Please recast the listing below as a numbered list, one line per item, leaving out any blank lines.

——

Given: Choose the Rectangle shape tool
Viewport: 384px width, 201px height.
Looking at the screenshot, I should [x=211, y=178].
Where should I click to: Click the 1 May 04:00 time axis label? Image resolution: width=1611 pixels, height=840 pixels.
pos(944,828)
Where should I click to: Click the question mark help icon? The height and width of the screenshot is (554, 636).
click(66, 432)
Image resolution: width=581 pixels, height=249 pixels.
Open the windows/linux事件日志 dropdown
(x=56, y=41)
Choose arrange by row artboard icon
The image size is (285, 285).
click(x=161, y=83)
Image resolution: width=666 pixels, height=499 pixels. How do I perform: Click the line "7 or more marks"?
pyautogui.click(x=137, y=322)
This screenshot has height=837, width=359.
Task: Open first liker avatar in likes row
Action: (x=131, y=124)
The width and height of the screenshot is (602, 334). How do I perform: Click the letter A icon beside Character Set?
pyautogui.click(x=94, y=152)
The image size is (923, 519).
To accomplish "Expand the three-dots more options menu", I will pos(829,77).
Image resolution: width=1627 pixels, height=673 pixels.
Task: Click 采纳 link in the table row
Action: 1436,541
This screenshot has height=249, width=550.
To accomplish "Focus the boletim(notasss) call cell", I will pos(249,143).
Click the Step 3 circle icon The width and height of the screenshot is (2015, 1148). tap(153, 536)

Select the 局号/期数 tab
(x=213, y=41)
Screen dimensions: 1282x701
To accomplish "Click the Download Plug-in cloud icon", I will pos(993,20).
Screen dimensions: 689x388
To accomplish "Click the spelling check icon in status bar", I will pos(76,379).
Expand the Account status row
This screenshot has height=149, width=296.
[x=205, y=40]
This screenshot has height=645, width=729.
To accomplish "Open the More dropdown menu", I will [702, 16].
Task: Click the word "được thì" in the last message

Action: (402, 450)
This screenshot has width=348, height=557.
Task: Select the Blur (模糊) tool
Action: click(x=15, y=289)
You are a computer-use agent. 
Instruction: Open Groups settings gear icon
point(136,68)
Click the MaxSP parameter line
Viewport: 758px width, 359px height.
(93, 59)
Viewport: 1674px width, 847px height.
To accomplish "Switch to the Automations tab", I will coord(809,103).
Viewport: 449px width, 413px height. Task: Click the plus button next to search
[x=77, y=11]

——

▸ COMPLETE RESPONSE:
1. Given: Choose the Rectangle shape tool
2. Viewport: 384px width, 201px height.
3. Looking at the screenshot, I should [x=211, y=178].
4. Where should I click to: Click the 1 May 04:00 time axis label? Image resolution: width=1611 pixels, height=840 pixels.
5. pos(944,828)
6. Where should I click to: Click the question mark help icon? The height and width of the screenshot is (554, 636).
7. click(66, 432)
8. Image resolution: width=581 pixels, height=249 pixels.
9. Open the windows/linux事件日志 dropdown
10. (x=56, y=41)
11. Choose arrange by row artboard icon
12. The image size is (285, 285).
13. click(x=161, y=83)
14. Image resolution: width=666 pixels, height=499 pixels. How do I perform: Click the line "7 or more marks"?
15. pyautogui.click(x=137, y=322)
16. This screenshot has height=837, width=359.
17. Task: Open first liker avatar in likes row
18. Action: (x=131, y=124)
19. The width and height of the screenshot is (602, 334). How do I perform: Click the letter A icon beside Character Set?
20. pyautogui.click(x=94, y=152)
21. The image size is (923, 519).
22. To accomplish "Expand the three-dots more options menu", I will pos(829,77).
23. Image resolution: width=1627 pixels, height=673 pixels.
24. Task: Click 采纳 link in the table row
25. Action: 1436,541
26. This screenshot has height=249, width=550.
27. To accomplish "Focus the boletim(notasss) call cell", I will pos(249,143).
28. Click the Step 3 circle icon The width and height of the screenshot is (2015, 1148). tap(153, 536)
29. Select the 局号/期数 tab
30. (x=213, y=41)
31. Screen dimensions: 1282x701
32. To accomplish "Click the Download Plug-in cloud icon", I will pos(993,20).
33. Screen dimensions: 689x388
34. To accomplish "Click the spelling check icon in status bar", I will pos(76,379).
35. Expand the Account status row
36. This screenshot has height=149, width=296.
37. [x=205, y=40]
38. This screenshot has height=645, width=729.
39. To accomplish "Open the More dropdown menu", I will [702, 16].
40. Task: Click the word "được thì" in the last message
41. Action: (402, 450)
42. This screenshot has width=348, height=557.
43. Task: Select the Blur (模糊) tool
44. Action: click(x=15, y=289)
45. You are a computer-use agent. 
46. Instruction: Open Groups settings gear icon
47. point(136,68)
48. Click the MaxSP parameter line
49. Viewport: 758px width, 359px height.
50. (93, 59)
51. Viewport: 1674px width, 847px height.
52. To accomplish "Switch to the Automations tab", I will coord(809,103).
53. Viewport: 449px width, 413px height. Task: Click the plus button next to search
54. [x=77, y=11]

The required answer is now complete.